Abivax réussit un pari audacieux dans un contexte compliqué pour les biotech. Après avoir collecté 49,2 M€ en septembre dernier, notamment auprès d’investisseurs américains, pour lancer les essais cliniques de phase III de son premier candidat médicament pour traiter la rectocolite hémorragique, la société réussit à se financer à hauteur de 130 M€. Elle a émis 20 millions d’actions nouvelles représentant 90 % de son capital au prix du marché (6,5 €) et son offre a été sur-souscrite. « Le potentiel énorme d’obefazimod, le produit phare de la société, est à l’origine de cet engouement », assure Philippe Pouletty, co-fondateur d’Abivax et de Truffle Capital, qui reste le premier actionnaire de la société (12 %) mais n’a pas contribué à ce tour mené par TCGX. L’investisseur de Palo Alto dédié aux avancées médicales qui avait déjà conduit le tour précédent entraine cette fois avec lui des investisseurs existants - Invus, Deep Track Capital, Sofinnova Partners, Venrock Healthcare Capital Partners- ainsi que des nouveaux à l’instar des américains Great Point Partners LLC, Deerfield Management Company, Commodore Capital, Samsara BioCapital et Boxer Capital.

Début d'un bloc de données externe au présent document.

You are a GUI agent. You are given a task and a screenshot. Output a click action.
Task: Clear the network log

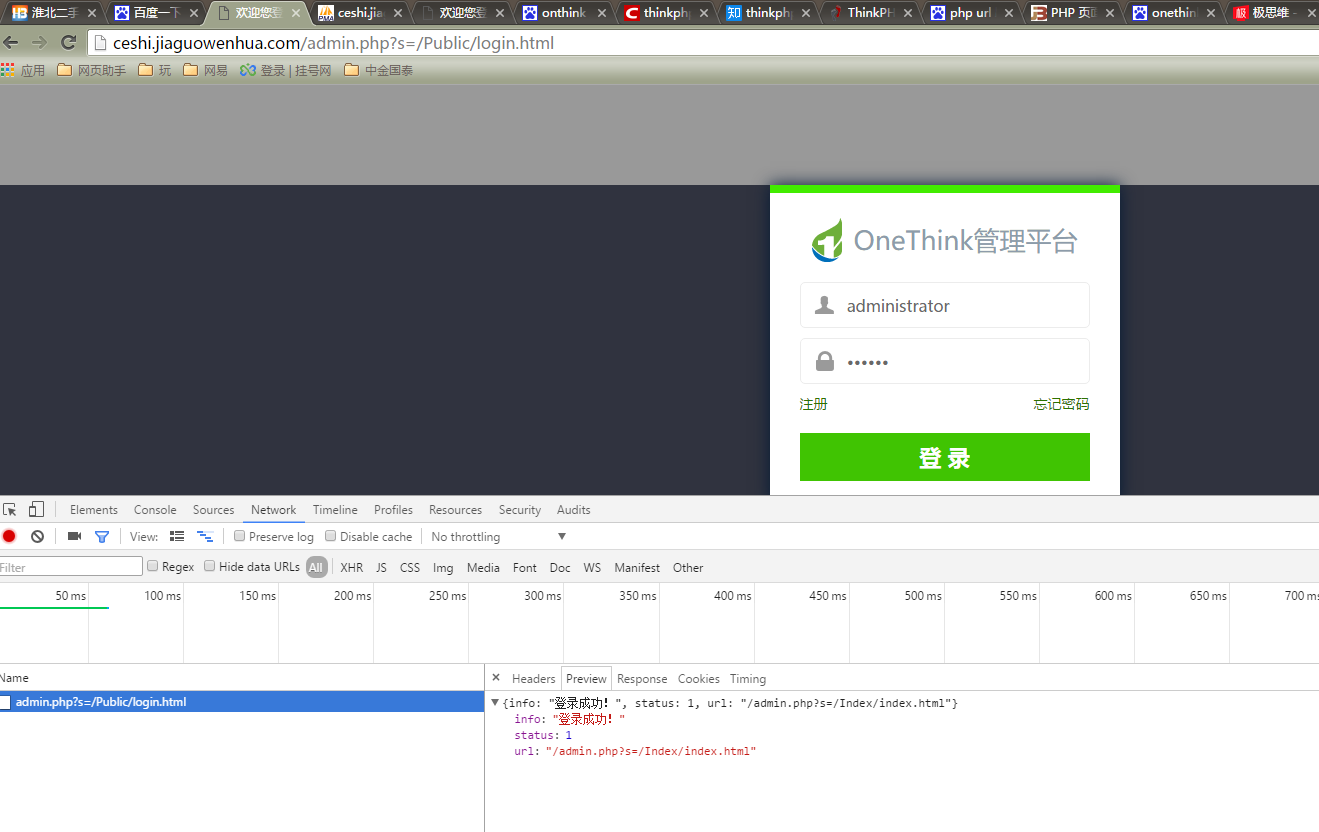click(37, 536)
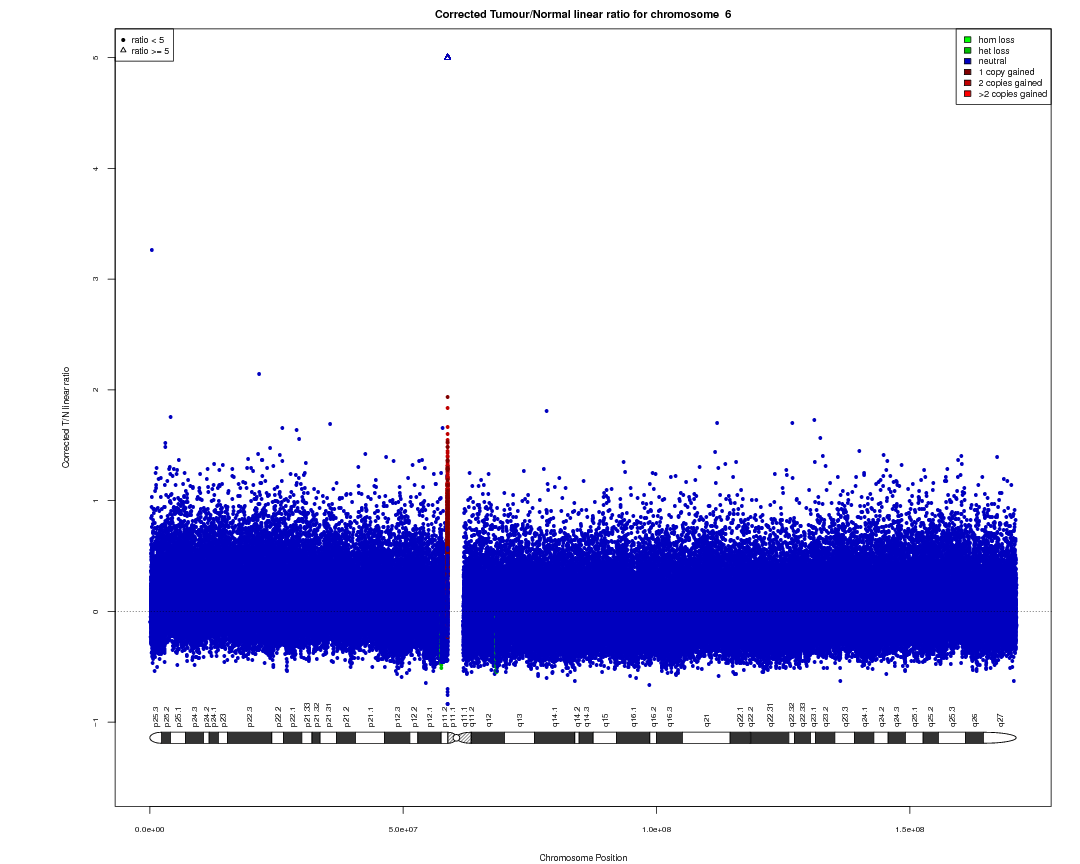Screen dimensions: 1080x864
Task: Click the het loss legend swatch
Action: click(967, 51)
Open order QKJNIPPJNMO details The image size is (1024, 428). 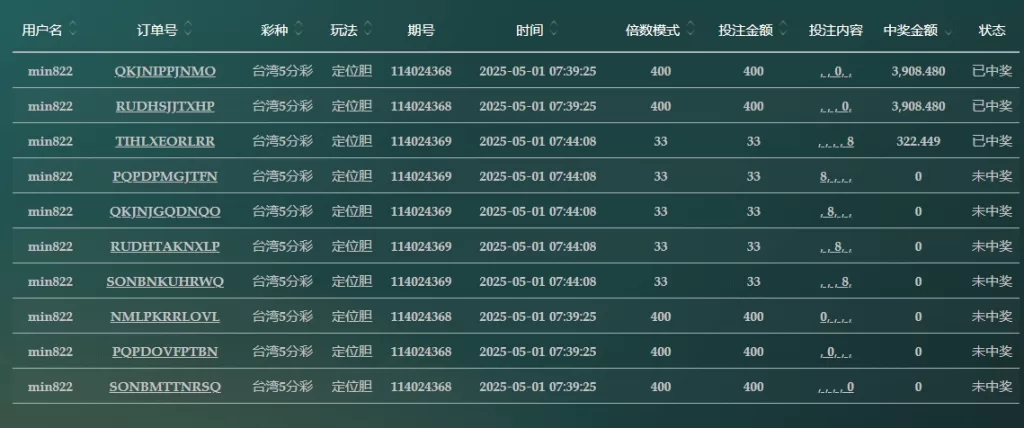tap(165, 71)
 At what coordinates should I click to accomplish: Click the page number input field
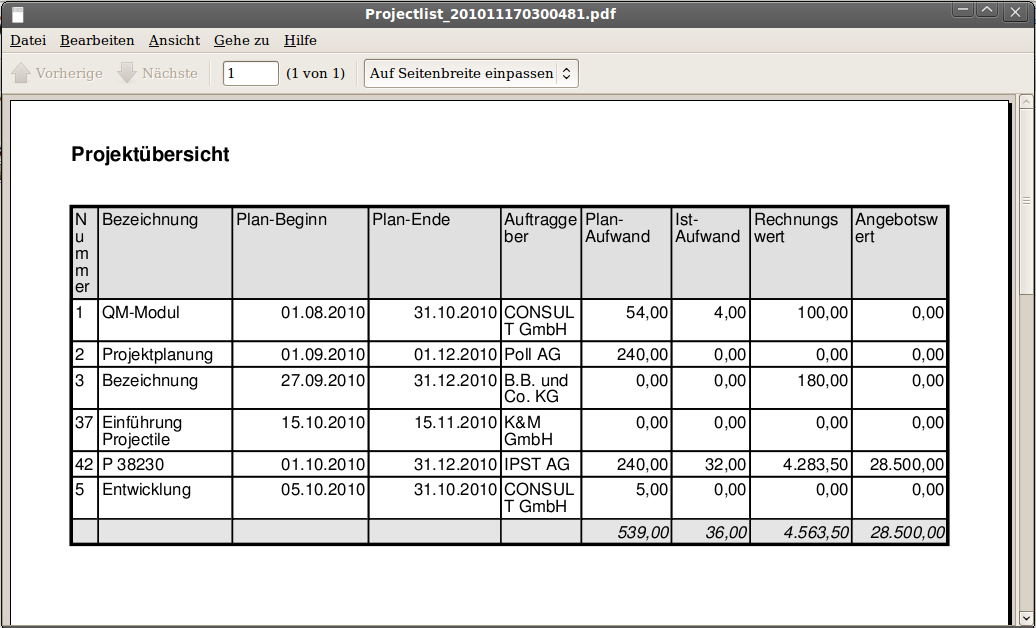[250, 73]
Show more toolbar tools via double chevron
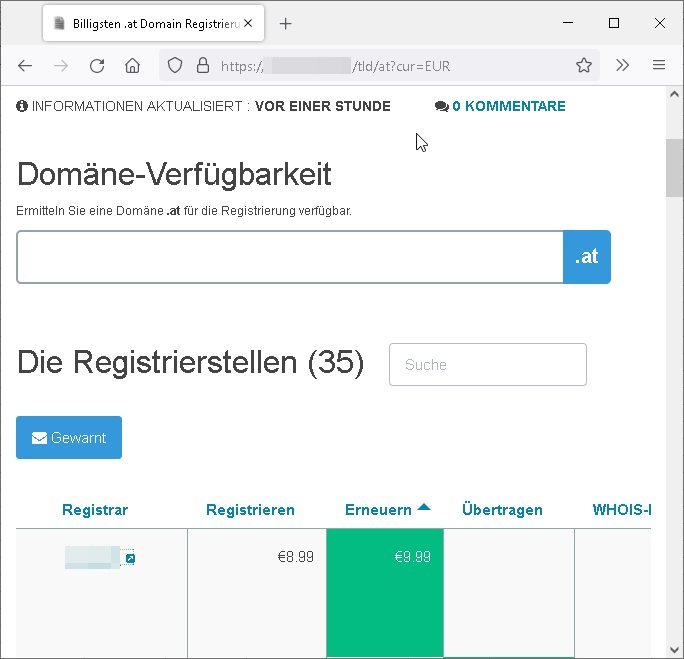The height and width of the screenshot is (659, 684). [x=623, y=66]
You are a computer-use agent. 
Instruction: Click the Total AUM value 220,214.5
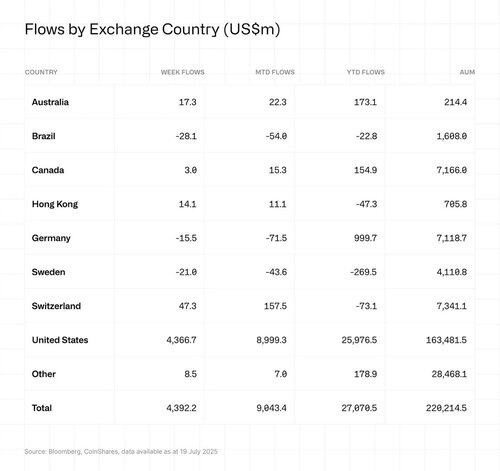[446, 408]
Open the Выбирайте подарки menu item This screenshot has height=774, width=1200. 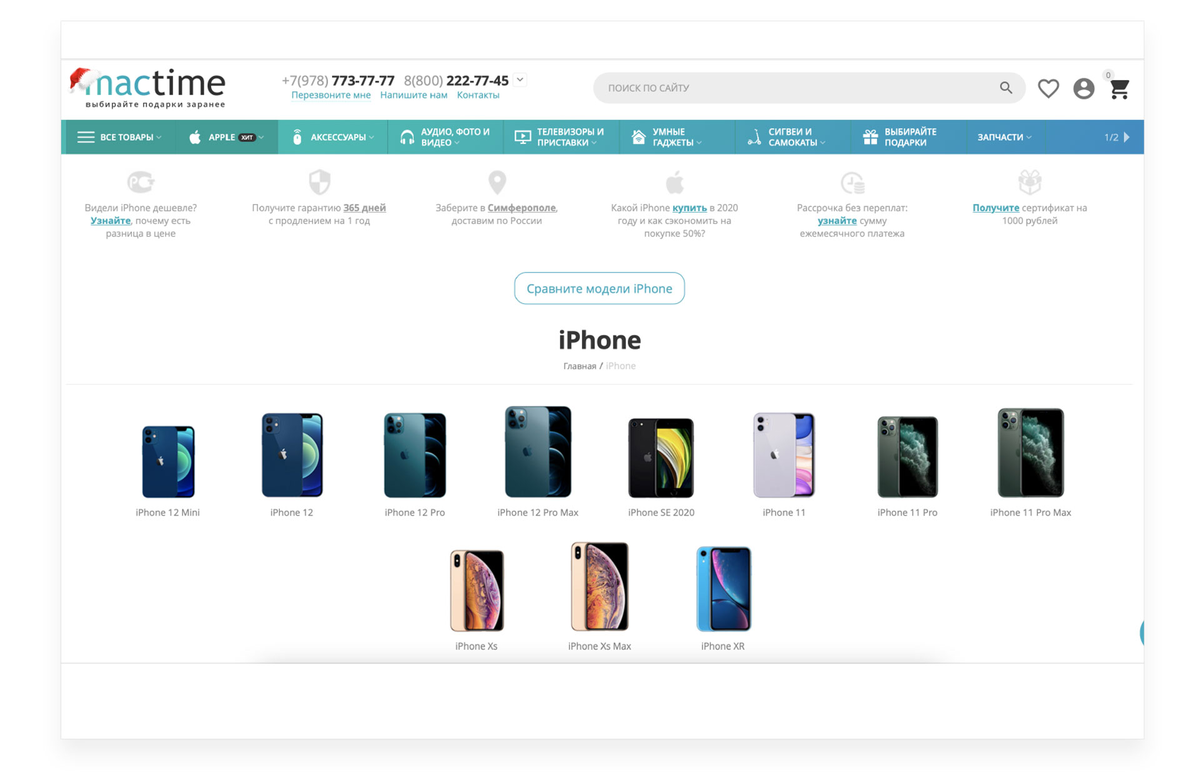(x=900, y=137)
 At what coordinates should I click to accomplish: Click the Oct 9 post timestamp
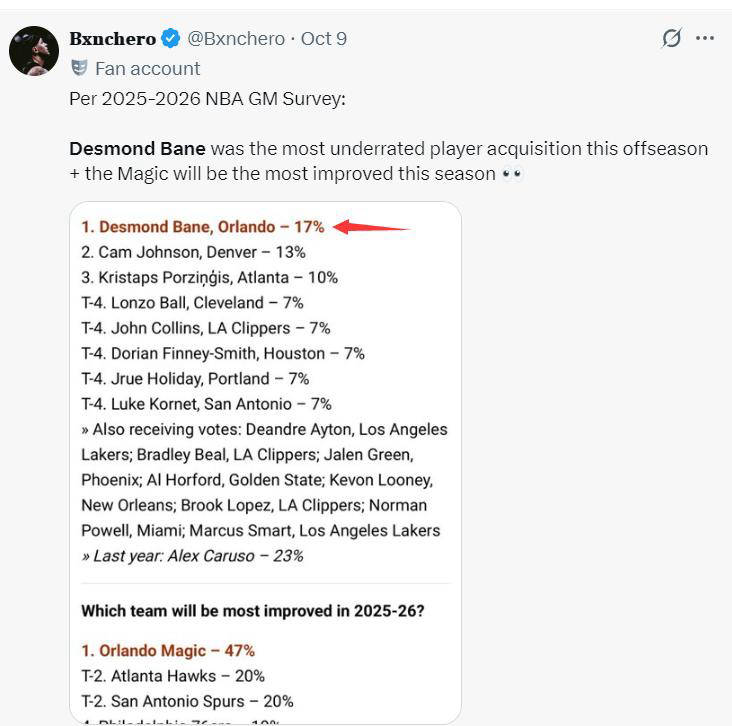click(324, 39)
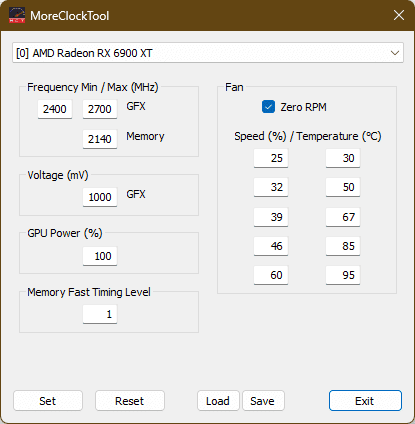Image resolution: width=415 pixels, height=424 pixels.
Task: Load a saved profile with Load button
Action: coord(218,401)
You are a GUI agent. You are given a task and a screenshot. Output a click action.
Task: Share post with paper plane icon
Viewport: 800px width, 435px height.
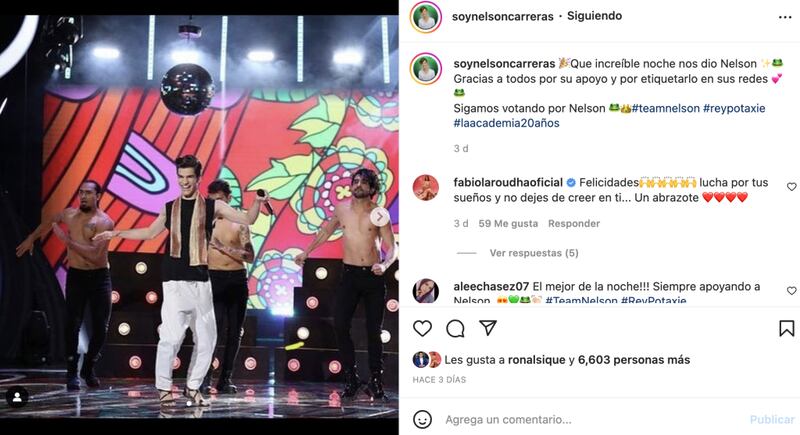(x=488, y=328)
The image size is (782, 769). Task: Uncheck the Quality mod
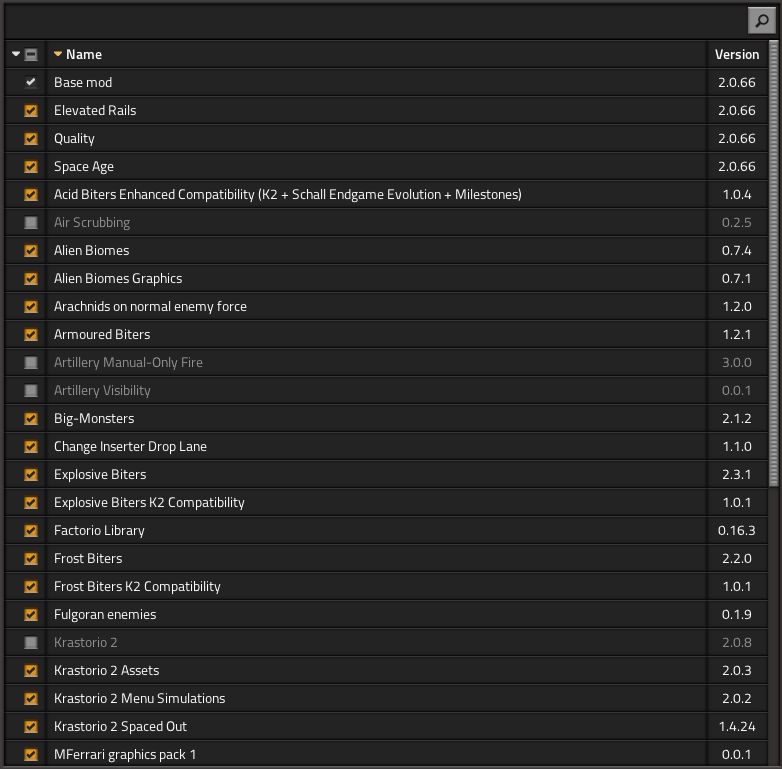pos(31,139)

1200 patients et 600 centres investigateurs
L’essentiel de cette levée de fonds est destiné à financer l’étude de phase III. Cette dernière phase avant l’accès au marché, a démarré à l’automne et va se dérouler sur 1200 patients dans 600 centres en Amérique du Nord, en Europe, Amérique latine et dans la région Asie Pacifique. Elle fait suite à la phase II qui avait fait état d’un taux de rémission à un an de 55 % à 62 % chez des patients dont la moitié était en échec aux anticorps monoclonaux et/ou aux inhibiteurs des Janus Kinases. Le traitement est basé sur une petite molécule qui stimule la production d’un puissant inflammatoire, le microARN miR-124, à même de freiner les cytokines.
Trouver encore 101 M€
Sur cette seule indication de la rectocolite hémorragique, obefazimod adresse un marché potentiel de 5 à 10 Md$, signale Philippe Pouletty. En ajoutant les autres indications sur lesquelles Abivax travaille -polyarthrite rhumatoïde, maladie de Crohn-, « ce marché pourrait atteindre les 90 Md$ ». Mais il reste encore quelques étapes à franchir avant même l'étape d'accès au marché qui n'a pas encore été chiffrée. L’augmentation de capital d’un montant net de 123 M€ finance les besoins d’Abivax jusqu’à la mi-2024. Toutefois, la biotech sait d’ores et déjà qu’elle devra trouver 31 M€ supplémentaires pour obtenir les premiers résultats (phase d’induction du traitement) et ensuite encore 70 M€ pour mener à terme les essais de la phase de maintenance du traitement de la rectocolite hémorragique attendus fin 2025. Pour obtenir ces sommes la société envisage plusieurs solutions parmi lesquelles de nouvelles augmentations de capital, la souscription d’emprunt voire même la conclusion d’accords de licences régionales pour son produit notamment en Asie. Le marché a plutôt bien accueilli l’opération puisque le cours de la société s’est apprécié de plus de 6 % ce jour, sa capitalisation s’établissant à 152,8 M€ en fin de journée.